A standardized workflow system for processing NMDC (National Microbiome Data Collaborative) mass-spec 'omics studies from raw data retrieval through NMDC metadata submission.
This system provides automated workflows for mass-spec 'omics data processing, including:
- Consistent and configurable study setup
- Automated data discovery and download from MASSIVE repositories
- Docker-based raw data inspection
- Biosample mapping with confidence scoring
- WDL workflow generation and data processing using MetaMS or EnviroMS
- MinIO object storage integration
- NMDC metadata package generation and submission
Required Software:
- Python 3.8 or higher
- Docker Desktop
- Git
System Requirements:
- Adequate storage for raw data (roughly 50-500 GB per study, but highly variable)
- Internet connectivity for MASSIVE downloads, Docker operations, and MinIO access
- MinIO credentials (for cloud storage operations)
git clone <repository-url>
cd data_processing
python -m venv venv
source venv/bin/activate # On Windows: venv\Scripts\activate
pip install -r requirements.txtCreate a .env file in the project root by copying the example file:
cp .env-example .envThen edit .env and fill in your actual values. At minimum, you'll need:
- MINIO_ACCESS_KEY and MINIO_SECRET_KEY: For uploading/downloading processed data to/from MinIO object storage
- AI_INCUBATOR_API_KEY: Required only if using LLM-based protocol context features
See .env-example for a complete list of available environment variables and their descriptions.
from nmdc_dp_utils.workflow_manager import NMDCWorkflowManager
# Initialize workflow manager
manager = NMDCWorkflowManager("workflows/your_study/config.json")
# Step 1: Create directory structure
manager.create_workflow_structure()
# Step 2: Fetch raw data (automatically uses MASSIVE or MinIO based on config)
manager.fetch_raw_data()
# Step 3: Map files to biosamples
manager.get_biosample_attributes()
manager.generate_biosample_mapping_script()
## Manually edit and run the mapping script as instructed in the generated script
manager.run_biosample_mapping_script()
# Step 4: Inspect raw data
manager.raw_data_inspector(cores=4)
# Step 5: Process data (generate WDL configs and execute workflows)

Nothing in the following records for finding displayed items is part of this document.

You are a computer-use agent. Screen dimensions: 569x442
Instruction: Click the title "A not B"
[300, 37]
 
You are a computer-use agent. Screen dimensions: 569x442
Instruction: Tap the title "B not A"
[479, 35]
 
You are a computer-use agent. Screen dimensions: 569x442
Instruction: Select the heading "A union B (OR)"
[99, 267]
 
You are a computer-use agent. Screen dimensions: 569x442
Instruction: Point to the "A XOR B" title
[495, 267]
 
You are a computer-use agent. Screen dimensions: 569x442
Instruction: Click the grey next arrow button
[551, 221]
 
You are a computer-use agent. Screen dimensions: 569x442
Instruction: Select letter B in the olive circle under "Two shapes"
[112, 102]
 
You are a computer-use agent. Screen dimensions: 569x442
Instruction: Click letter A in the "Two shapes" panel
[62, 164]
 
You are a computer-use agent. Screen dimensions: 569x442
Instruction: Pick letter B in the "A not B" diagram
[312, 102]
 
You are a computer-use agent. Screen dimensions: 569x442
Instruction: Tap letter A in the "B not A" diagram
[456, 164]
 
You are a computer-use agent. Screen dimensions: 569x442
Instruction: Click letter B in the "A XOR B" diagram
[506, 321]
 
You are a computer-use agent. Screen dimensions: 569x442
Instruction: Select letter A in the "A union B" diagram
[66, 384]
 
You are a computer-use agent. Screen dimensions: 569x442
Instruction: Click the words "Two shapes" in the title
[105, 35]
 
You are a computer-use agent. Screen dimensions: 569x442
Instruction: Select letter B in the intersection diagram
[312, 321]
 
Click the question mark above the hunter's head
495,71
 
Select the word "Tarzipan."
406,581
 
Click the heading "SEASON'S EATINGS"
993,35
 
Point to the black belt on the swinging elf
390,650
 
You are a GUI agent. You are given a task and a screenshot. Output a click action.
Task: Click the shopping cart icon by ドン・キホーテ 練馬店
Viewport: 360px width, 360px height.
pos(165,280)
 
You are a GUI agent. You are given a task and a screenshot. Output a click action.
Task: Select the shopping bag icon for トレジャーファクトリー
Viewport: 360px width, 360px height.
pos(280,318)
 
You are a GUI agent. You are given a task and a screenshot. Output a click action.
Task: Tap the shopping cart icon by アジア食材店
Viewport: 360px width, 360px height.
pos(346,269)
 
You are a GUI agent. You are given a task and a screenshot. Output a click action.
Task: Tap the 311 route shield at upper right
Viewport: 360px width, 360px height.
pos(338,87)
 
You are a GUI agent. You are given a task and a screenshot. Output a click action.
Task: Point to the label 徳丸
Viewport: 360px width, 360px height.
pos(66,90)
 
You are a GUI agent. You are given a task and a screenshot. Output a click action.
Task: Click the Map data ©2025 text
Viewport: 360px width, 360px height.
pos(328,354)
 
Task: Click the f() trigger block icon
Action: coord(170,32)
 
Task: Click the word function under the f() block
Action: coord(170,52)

manager.process_data(execute=True)
# Step 6: Upload to MinIO
manager.upload_processed_data_to_minio()
# Step 7: Generate NMDC metadata packages
manager.generate_nmdc_metadata_for_workflow()
# Step 8: Submit metadata packages to dev environment (for validation)
manager.submit_metadata_packages_to_dev()
# Step 9: Submit metadata packages to prod environment (after dev validation)
manager.submit_metadata_packages_to_prod()The workflow manager uses configuration files to determine:
- Data source: Presence of
massive_idin config → MASSIVE; otherwise → MinIO - Batch size: Configured in
config['workflow']['batch_size'] - File filtering: Configured in
config['workflow']['file_filters'] - Processing parameters: Read from
config['configurations']
All methods use configuration parameters automatically—no need to pass arguments manually.
nmdc_mass_spec_automation/
├── nmdc_dp_utils/ # Core system modules
│ ├── workflow_manager.py # Main workflow orchestration class
│ ├── raw_data_inspector.py # Docker-based raw file inspection
│ ├── example_config.json # Example configuration file
│ ├── README.md # Detailed system documentation
│ ├── metadata_overrides_examples.md # Metadata override examples
│ └── templates/ # Script templates
│ ├── biosample_mapping_script_template.py
│ └── README.md
├── workflows/ # Individual study/workflow directories
│ └── kroeger_11_dwsv7q78_lcms_metab/ # Example: complete LC-MS Metabolomics workflow
├── requirements.txt # Python dependencies
└── README.md # This file
Each workflow creates the following structure:
workflows/workflow_name/
├── workflow_config.json # Workflow configuration
├── run_workflow.py # Workflow runner script
├── scripts/ # Generated and custom scripts
│ ├── map_raw_files_to_biosamples_TEMPLATE.py
│ ├── map_raw_files_to_biosamples.py
│ └── workflow_name_wdl_runner.sh
├── metadata/ # Biosample and mapping data
│ ├── biosample_attributes.csv
│ ├── mapped_raw_files.csv
│ ├── downloaded_files.csv
│ └── metadata_gen_input_csvs/ # Metadata generation input files
├── raw_file_info/ # Raw data inspection results
│ ├── raw_file_inspection_results.csv
│ └── raw_file_inspection_errors.csv
├── wdl_jsons/ # Generated WDL configurations
│ ├── hilic_pos/
│ ├── hilic_neg/
│ ├── rp_pos/
│ └── rp_neg/
└── wdl_execution/ # Temporary WDL execution directory
Refer to the individual study README files and the detailed documentation in nmdc_dp_utils/README.md and nmdc_dp_utils/metadata_overrides_examples.md.